Há dois meses, a média diária de infectados pela Covid era de nove mil. Hoje, é o quádruplo. São dois milhões de contaminados e mais de 75 mil pessoas não resistiram. Sem contar centenas de milhares de casos tão invisíveis quanto suas vítimas. A data, no início de maio, coincide com a missão dada ao general Eduardo Pazuello pelo capitão Jair Bolsonaro para comandar o Ministério da Saúde.

Ao contrário dos antecessores, o general acatou as ordens do capitão e aprovou o protocolo para aplicação da cloroquina em pacientes com o novo coronavírus, inclusive, em casos leves. No início de junho, o general também cumpriu a ordem de tirar do ar o portal de informações sobre a Covid – o que transformaria o Ministério num grande mistério. Houve uma contra-ordem do STF e os dados da pandemia voltaram a ser divulgados.

Volta e meia, ouço o jargão militar “missão dada é missão cumprida”, certamente, uma demonstração de disciplina e eficiência. Mas, por mais que a instrução e a dicção do capitão-presidente sejam precárias, custo a crer que um general de Exército não saiba discernir um “u” de um “o”. Afinal, a missão deve ser cumprida ou comprida?! O capitão-presidente mandou o general realmente conter o avanço da pandemia? O fato é que, em relação a outros países, o Brasil está custando a controlar a doença. Será que o general é qualificado para liderar essa batalha? Lógico que não.

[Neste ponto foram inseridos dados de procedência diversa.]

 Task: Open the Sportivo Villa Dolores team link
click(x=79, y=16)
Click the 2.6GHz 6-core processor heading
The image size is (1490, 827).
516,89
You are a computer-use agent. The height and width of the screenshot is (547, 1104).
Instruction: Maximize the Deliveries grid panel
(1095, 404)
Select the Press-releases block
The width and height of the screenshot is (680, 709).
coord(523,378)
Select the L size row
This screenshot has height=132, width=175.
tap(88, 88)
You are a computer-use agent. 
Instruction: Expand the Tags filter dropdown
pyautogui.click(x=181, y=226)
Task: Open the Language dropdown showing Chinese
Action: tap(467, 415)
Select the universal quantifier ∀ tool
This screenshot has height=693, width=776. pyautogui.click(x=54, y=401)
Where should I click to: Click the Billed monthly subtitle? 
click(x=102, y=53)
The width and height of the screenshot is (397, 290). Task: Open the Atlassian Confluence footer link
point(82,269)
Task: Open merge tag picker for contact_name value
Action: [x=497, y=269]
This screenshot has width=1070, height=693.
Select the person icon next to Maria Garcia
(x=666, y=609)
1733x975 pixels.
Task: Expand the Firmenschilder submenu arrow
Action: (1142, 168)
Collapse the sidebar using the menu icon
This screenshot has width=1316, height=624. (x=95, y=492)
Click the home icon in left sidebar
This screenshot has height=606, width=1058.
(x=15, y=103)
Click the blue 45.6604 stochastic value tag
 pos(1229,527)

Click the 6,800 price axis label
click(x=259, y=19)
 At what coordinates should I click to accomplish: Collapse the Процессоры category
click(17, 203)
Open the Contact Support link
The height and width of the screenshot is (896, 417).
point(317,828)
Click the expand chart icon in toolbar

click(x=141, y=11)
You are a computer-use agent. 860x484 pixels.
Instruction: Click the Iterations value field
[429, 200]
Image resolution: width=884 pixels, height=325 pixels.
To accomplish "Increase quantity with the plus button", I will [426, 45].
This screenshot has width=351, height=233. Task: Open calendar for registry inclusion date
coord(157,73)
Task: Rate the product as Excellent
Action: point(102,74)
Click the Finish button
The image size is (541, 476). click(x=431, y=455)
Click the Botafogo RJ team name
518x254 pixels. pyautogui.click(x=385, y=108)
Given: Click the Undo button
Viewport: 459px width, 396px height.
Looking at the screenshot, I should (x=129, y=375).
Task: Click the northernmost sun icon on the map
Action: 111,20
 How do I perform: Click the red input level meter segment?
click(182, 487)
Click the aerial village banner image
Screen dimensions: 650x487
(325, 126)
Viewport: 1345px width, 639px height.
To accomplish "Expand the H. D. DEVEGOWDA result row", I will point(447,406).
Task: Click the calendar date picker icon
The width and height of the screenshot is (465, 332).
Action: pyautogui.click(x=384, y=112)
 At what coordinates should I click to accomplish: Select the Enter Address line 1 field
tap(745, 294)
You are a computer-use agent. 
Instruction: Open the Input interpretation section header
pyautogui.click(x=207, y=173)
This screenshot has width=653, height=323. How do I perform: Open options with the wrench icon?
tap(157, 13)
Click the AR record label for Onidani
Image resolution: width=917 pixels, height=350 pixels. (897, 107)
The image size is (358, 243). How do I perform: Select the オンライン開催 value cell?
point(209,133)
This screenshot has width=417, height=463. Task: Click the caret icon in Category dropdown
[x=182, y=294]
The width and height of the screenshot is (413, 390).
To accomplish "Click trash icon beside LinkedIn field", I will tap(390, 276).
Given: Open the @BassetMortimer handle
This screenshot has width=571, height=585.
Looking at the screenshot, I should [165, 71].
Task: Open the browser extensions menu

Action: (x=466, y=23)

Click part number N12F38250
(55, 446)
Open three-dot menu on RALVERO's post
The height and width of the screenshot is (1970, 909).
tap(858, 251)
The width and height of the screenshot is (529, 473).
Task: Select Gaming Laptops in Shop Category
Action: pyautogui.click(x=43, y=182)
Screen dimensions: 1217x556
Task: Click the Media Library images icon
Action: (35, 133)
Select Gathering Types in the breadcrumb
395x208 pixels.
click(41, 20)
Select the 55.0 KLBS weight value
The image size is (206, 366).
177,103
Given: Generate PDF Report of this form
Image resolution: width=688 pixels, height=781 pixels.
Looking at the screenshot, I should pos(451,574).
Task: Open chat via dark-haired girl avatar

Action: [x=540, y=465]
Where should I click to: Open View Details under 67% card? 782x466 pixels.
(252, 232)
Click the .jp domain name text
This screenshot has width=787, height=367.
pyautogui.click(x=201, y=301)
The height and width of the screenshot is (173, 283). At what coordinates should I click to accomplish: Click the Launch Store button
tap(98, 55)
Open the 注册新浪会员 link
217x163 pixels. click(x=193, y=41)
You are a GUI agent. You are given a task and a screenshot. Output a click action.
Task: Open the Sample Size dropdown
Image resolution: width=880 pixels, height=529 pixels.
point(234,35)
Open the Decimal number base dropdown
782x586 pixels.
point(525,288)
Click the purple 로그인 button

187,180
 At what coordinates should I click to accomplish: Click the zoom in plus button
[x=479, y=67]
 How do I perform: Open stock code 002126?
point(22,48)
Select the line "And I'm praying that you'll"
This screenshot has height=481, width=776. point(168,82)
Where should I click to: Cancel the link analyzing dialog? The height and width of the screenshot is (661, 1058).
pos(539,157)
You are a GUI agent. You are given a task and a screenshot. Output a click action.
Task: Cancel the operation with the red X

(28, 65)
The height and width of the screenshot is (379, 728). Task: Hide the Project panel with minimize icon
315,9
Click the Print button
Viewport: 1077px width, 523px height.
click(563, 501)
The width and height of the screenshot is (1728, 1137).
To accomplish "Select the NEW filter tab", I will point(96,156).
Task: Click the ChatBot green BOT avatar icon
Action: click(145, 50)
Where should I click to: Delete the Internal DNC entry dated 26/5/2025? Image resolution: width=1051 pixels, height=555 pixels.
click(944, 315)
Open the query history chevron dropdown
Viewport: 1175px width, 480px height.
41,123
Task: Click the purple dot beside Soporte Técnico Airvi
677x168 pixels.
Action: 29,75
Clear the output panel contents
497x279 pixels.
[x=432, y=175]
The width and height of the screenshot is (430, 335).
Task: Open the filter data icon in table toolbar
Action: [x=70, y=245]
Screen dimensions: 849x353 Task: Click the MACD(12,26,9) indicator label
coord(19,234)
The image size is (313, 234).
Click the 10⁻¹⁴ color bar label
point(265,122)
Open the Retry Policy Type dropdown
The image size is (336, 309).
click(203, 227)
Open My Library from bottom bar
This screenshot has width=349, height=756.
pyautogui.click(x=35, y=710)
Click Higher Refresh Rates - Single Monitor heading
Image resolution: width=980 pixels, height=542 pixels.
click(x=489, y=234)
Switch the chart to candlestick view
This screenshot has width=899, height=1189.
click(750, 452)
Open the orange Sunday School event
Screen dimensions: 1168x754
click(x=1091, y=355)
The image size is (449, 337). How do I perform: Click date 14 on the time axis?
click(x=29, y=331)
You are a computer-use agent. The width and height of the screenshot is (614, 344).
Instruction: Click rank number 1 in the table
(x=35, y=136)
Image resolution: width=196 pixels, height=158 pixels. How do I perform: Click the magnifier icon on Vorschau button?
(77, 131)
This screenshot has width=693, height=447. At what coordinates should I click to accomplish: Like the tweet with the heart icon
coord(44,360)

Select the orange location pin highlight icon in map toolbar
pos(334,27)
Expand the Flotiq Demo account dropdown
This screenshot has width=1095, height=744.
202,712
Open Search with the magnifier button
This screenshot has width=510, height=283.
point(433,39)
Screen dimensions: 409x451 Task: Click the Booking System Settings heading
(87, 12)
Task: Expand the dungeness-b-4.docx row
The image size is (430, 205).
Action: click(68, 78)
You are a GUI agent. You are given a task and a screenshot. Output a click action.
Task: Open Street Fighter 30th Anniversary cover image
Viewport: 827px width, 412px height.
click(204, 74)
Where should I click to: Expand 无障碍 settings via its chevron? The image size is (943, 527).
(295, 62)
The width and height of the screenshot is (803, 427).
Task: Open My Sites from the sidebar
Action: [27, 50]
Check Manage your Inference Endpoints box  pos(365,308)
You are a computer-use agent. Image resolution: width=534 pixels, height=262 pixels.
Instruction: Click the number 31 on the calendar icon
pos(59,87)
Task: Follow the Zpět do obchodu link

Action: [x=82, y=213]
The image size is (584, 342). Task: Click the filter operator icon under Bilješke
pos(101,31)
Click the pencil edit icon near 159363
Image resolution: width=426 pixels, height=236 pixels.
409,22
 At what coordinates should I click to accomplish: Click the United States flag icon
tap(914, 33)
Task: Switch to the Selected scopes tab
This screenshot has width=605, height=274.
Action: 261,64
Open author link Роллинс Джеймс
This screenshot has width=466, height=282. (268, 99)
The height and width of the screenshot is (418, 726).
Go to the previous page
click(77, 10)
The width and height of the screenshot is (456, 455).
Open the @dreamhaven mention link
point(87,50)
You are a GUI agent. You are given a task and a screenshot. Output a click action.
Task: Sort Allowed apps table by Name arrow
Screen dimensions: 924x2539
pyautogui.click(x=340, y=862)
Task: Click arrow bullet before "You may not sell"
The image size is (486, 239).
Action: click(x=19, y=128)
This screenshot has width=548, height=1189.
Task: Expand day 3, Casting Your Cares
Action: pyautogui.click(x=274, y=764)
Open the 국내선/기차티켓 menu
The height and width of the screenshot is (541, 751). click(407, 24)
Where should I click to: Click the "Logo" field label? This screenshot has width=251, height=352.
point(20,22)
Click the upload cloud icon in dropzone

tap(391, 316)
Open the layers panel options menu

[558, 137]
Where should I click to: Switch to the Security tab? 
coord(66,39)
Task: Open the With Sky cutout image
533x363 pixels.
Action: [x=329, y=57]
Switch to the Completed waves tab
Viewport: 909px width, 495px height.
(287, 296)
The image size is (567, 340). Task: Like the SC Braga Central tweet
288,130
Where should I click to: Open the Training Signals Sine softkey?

Nesta semana, a cúpula das Forças Armadas torpedeou uma fala do ministro Gilmar Mendes. Ele teria manchado a imagem dos militares. Ora, será que o alvo certo é o ministro do STF? A missão de descobrir quem realmente está desmoralizando a tropa está longe de ser impossível. Mas a tarefa não pode se estender tanto quanto à do combate da pandemia. Este país não se autodestruirá em cinco segundos, mas estamos evoluindo rapidamente para isso. Hora de pedir o quepe e voltar para o quartel, general.